Aim of the exercise: Copy all of the items below verbatim.

Working data:
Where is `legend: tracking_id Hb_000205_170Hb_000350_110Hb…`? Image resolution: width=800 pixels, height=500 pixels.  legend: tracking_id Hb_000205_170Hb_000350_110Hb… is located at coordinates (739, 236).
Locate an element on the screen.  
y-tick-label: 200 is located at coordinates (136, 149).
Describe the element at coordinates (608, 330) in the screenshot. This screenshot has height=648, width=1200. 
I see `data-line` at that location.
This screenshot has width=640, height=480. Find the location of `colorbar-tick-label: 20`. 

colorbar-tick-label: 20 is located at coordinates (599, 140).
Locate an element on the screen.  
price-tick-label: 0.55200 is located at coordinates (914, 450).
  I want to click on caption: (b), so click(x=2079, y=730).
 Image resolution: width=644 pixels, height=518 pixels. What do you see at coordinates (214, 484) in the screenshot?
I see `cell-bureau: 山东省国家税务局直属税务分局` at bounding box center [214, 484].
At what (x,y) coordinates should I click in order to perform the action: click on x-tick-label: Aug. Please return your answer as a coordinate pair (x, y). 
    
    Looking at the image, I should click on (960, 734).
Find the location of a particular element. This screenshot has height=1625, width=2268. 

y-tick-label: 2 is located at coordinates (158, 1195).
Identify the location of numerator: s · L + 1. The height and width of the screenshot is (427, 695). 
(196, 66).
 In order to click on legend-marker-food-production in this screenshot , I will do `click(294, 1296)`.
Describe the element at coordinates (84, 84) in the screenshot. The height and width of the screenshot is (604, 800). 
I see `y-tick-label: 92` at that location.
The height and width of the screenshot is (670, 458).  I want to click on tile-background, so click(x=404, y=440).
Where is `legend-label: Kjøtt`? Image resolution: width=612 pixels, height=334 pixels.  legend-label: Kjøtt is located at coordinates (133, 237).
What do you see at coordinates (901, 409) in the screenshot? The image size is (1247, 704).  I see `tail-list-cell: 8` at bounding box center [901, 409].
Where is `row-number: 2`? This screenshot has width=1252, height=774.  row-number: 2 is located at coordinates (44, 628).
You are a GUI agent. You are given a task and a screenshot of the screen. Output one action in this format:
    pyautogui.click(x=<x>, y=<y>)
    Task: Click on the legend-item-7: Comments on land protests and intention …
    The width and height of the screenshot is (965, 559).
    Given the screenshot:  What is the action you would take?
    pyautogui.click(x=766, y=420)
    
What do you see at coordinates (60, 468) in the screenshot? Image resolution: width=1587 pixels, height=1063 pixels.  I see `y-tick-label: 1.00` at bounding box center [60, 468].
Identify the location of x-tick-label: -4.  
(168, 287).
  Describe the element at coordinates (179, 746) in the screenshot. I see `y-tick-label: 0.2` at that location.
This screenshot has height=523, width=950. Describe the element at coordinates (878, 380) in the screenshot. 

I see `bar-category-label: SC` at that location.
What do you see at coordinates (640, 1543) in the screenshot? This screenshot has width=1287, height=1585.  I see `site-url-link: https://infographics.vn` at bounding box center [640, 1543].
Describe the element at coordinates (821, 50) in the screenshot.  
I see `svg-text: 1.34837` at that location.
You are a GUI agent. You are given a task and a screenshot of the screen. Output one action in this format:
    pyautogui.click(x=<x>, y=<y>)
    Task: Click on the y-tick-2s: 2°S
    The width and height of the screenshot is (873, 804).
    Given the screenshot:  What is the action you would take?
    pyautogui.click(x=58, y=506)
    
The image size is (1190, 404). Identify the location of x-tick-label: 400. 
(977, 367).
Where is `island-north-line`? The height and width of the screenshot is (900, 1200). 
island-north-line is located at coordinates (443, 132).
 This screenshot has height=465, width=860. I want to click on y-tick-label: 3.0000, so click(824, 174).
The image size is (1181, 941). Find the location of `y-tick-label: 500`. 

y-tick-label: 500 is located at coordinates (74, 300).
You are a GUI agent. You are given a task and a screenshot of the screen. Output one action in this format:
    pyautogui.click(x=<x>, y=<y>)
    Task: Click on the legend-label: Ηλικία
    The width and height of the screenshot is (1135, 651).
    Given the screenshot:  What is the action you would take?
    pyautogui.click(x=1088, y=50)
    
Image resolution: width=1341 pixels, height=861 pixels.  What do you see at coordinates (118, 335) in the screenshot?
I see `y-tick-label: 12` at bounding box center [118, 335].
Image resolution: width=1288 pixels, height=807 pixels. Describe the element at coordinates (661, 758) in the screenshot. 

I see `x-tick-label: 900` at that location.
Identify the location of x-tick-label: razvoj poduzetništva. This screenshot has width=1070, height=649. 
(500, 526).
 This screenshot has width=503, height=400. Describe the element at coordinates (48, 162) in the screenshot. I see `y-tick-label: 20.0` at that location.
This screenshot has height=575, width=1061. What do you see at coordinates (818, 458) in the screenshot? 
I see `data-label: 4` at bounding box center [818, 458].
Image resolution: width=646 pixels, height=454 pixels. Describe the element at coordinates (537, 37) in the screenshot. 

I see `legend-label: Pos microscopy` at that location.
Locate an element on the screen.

Result of this exercise:
Where is `legend: tracking_id Hb_000205_170Hb_000350_110Hb…`? Image resolution: width=800 pixels, height=500 pixels.  legend: tracking_id Hb_000205_170Hb_000350_110Hb… is located at coordinates (739, 236).
Locate an element on the screen.  
y-tick-label: 200 is located at coordinates (136, 149).
Describe the element at coordinates (608, 330) in the screenshot. This screenshot has height=648, width=1200. 
I see `data-line` at that location.
This screenshot has width=640, height=480. Find the location of `colorbar-tick-label: 20`. 

colorbar-tick-label: 20 is located at coordinates (599, 140).
Locate an element on the screen.  
price-tick-label: 0.55200 is located at coordinates (914, 450).
  I want to click on caption: (b), so click(x=2079, y=730).
 Image resolution: width=644 pixels, height=518 pixels. What do you see at coordinates (214, 484) in the screenshot?
I see `cell-bureau: 山东省国家税务局直属税务分局` at bounding box center [214, 484].
At what (x,y) coordinates should I click in order to perform the action: click on x-tick-label: Aug. Please return your answer as a coordinate pair (x, y). 
    
    Looking at the image, I should click on (960, 734).
Find the location of a particular element. This screenshot has height=1625, width=2268. 

y-tick-label: 2 is located at coordinates (158, 1195).
Identify the location of numerator: s · L + 1. The height and width of the screenshot is (427, 695). 
(196, 66).
 In order to click on legend-marker-food-production in this screenshot , I will do `click(294, 1296)`.
Describe the element at coordinates (84, 84) in the screenshot. The height and width of the screenshot is (604, 800). 
I see `y-tick-label: 92` at that location.
The height and width of the screenshot is (670, 458).  I want to click on tile-background, so click(x=404, y=440).
Where is `legend-label: Kjøtt`? Image resolution: width=612 pixels, height=334 pixels.  legend-label: Kjøtt is located at coordinates (133, 237).
What do you see at coordinates (901, 409) in the screenshot? The image size is (1247, 704).  I see `tail-list-cell: 8` at bounding box center [901, 409].
Where is `row-number: 2`? This screenshot has width=1252, height=774.  row-number: 2 is located at coordinates (44, 628).
You are a GUI agent. You are given a task and a screenshot of the screen. Output one action in this format:
    pyautogui.click(x=<x>, y=<y>)
    Task: Click on the legend-item-7: Comments on land protests and intention …
    The width and height of the screenshot is (965, 559).
    Given the screenshot:  What is the action you would take?
    pyautogui.click(x=766, y=420)
    
What do you see at coordinates (60, 468) in the screenshot? Image resolution: width=1587 pixels, height=1063 pixels.  I see `y-tick-label: 1.00` at bounding box center [60, 468].
Identify the location of x-tick-label: -4.  
(168, 287).
  Describe the element at coordinates (179, 746) in the screenshot. I see `y-tick-label: 0.2` at that location.
This screenshot has height=523, width=950. Describe the element at coordinates (878, 380) in the screenshot. 

I see `bar-category-label: SC` at that location.
What do you see at coordinates (640, 1543) in the screenshot? This screenshot has width=1287, height=1585.  I see `site-url-link: https://infographics.vn` at bounding box center [640, 1543].
Describe the element at coordinates (821, 50) in the screenshot.  
I see `svg-text: 1.34837` at that location.
You are a GUI agent. You are given a task and a screenshot of the screen. Output one action in this format:
    pyautogui.click(x=<x>, y=<y>)
    Task: Click on the y-tick-2s: 2°S
    The width and height of the screenshot is (873, 804).
    Given the screenshot:  What is the action you would take?
    pyautogui.click(x=58, y=506)
    
The image size is (1190, 404). Identify the location of x-tick-label: 400. 
(977, 367).
Where is `island-north-line`? The height and width of the screenshot is (900, 1200). 
island-north-line is located at coordinates (443, 132).
 This screenshot has height=465, width=860. I want to click on y-tick-label: 3.0000, so click(824, 174).
The image size is (1181, 941). Find the location of `y-tick-label: 500`. 

y-tick-label: 500 is located at coordinates (74, 300).
You are a GUI agent. You are given a task and a screenshot of the screen. Output one action in this format:
    pyautogui.click(x=<x>, y=<y>)
    Task: Click on the legend-label: Ηλικία
    The width and height of the screenshot is (1135, 651).
    Given the screenshot:  What is the action you would take?
    pyautogui.click(x=1088, y=50)
    
Image resolution: width=1341 pixels, height=861 pixels.  What do you see at coordinates (118, 335) in the screenshot?
I see `y-tick-label: 12` at bounding box center [118, 335].
Image resolution: width=1288 pixels, height=807 pixels. Describe the element at coordinates (661, 758) in the screenshot. 

I see `x-tick-label: 900` at that location.
Identify the location of x-tick-label: razvoj poduzetništva. This screenshot has width=1070, height=649. 
(500, 526).
 This screenshot has width=503, height=400. Describe the element at coordinates (48, 162) in the screenshot. I see `y-tick-label: 20.0` at that location.
This screenshot has height=575, width=1061. What do you see at coordinates (818, 458) in the screenshot? 
I see `data-label: 4` at bounding box center [818, 458].
Image resolution: width=646 pixels, height=454 pixels. Describe the element at coordinates (537, 37) in the screenshot. 

I see `legend-label: Pos microscopy` at that location.
Locate an element on the screen.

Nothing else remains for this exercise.